**Problem requirements:**
Go to the line below that contains "Task: Select APRIL label under 15". From there to the end of the records, reproduce each line exactly, except the pictures.

**Dataset entries:**
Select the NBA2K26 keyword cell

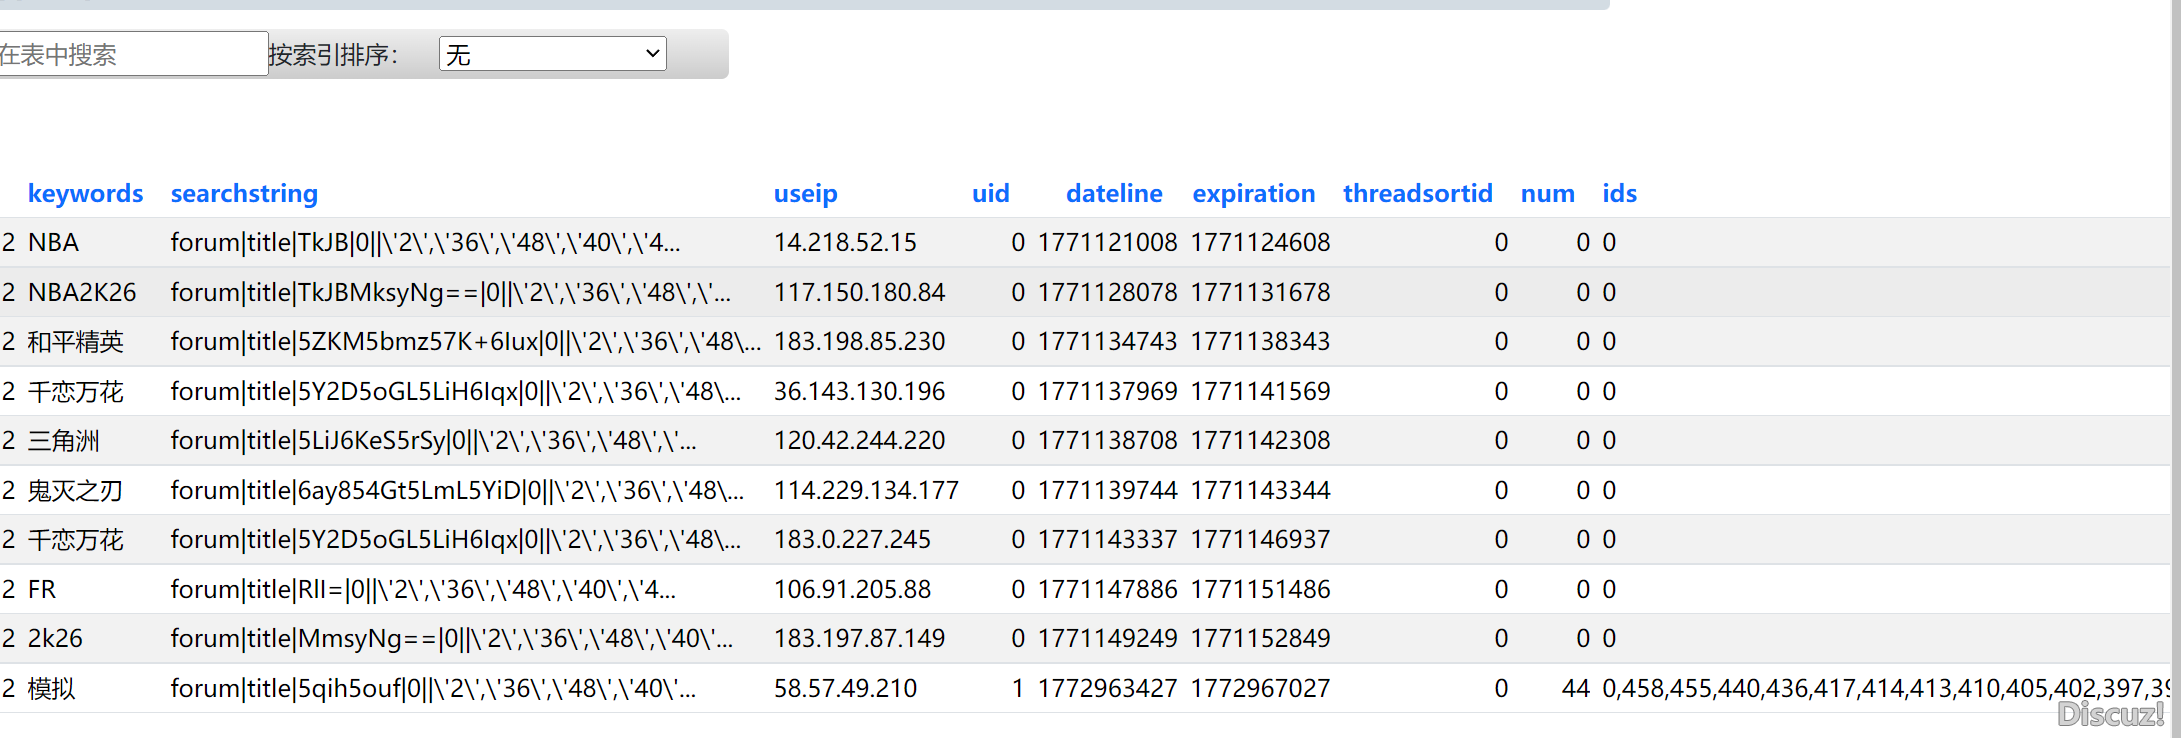click(x=82, y=292)
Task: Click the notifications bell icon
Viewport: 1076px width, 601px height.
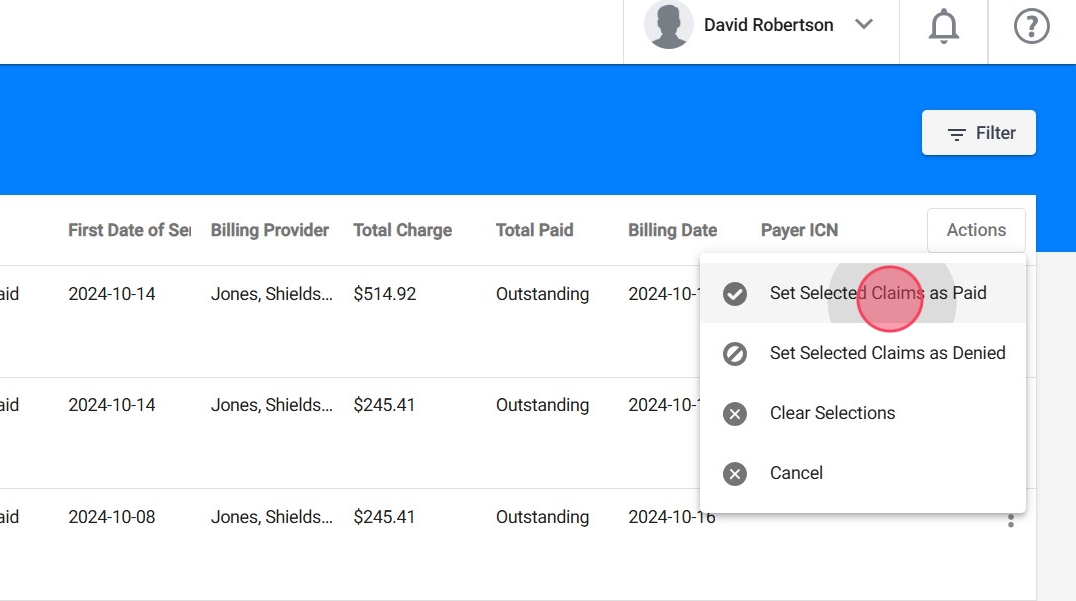Action: tap(943, 26)
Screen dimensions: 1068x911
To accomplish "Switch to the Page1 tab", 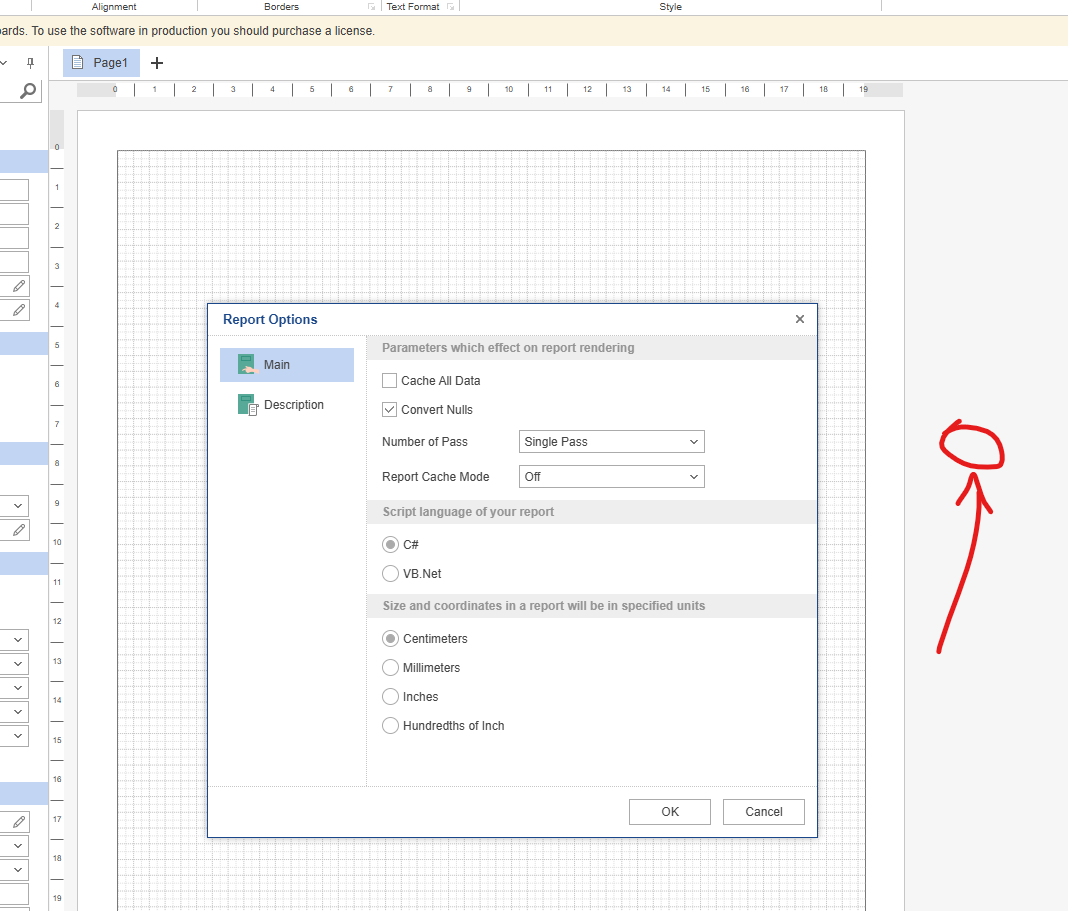I will click(x=102, y=63).
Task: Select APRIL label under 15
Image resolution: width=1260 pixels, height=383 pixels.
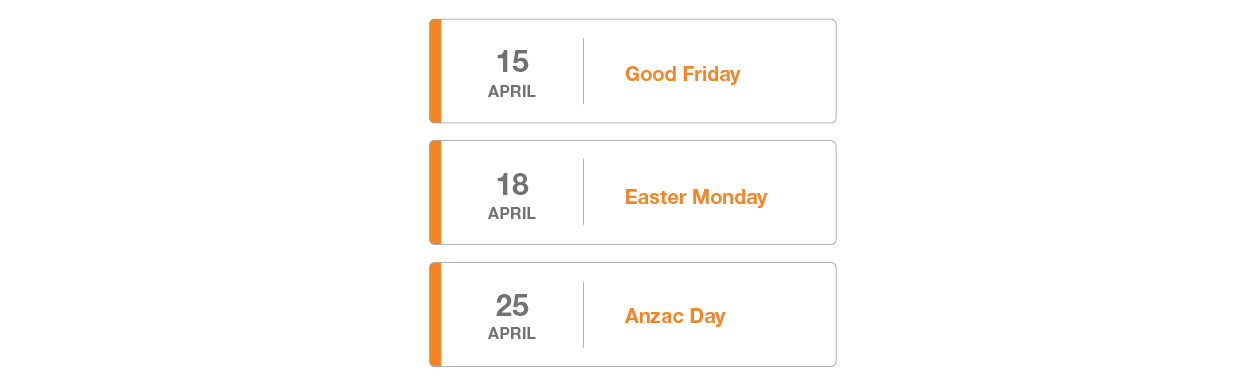Action: (x=512, y=92)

**Final answer:**
Task: Select APRIL label under 15
Image resolution: width=1260 pixels, height=383 pixels.
Action: (x=512, y=92)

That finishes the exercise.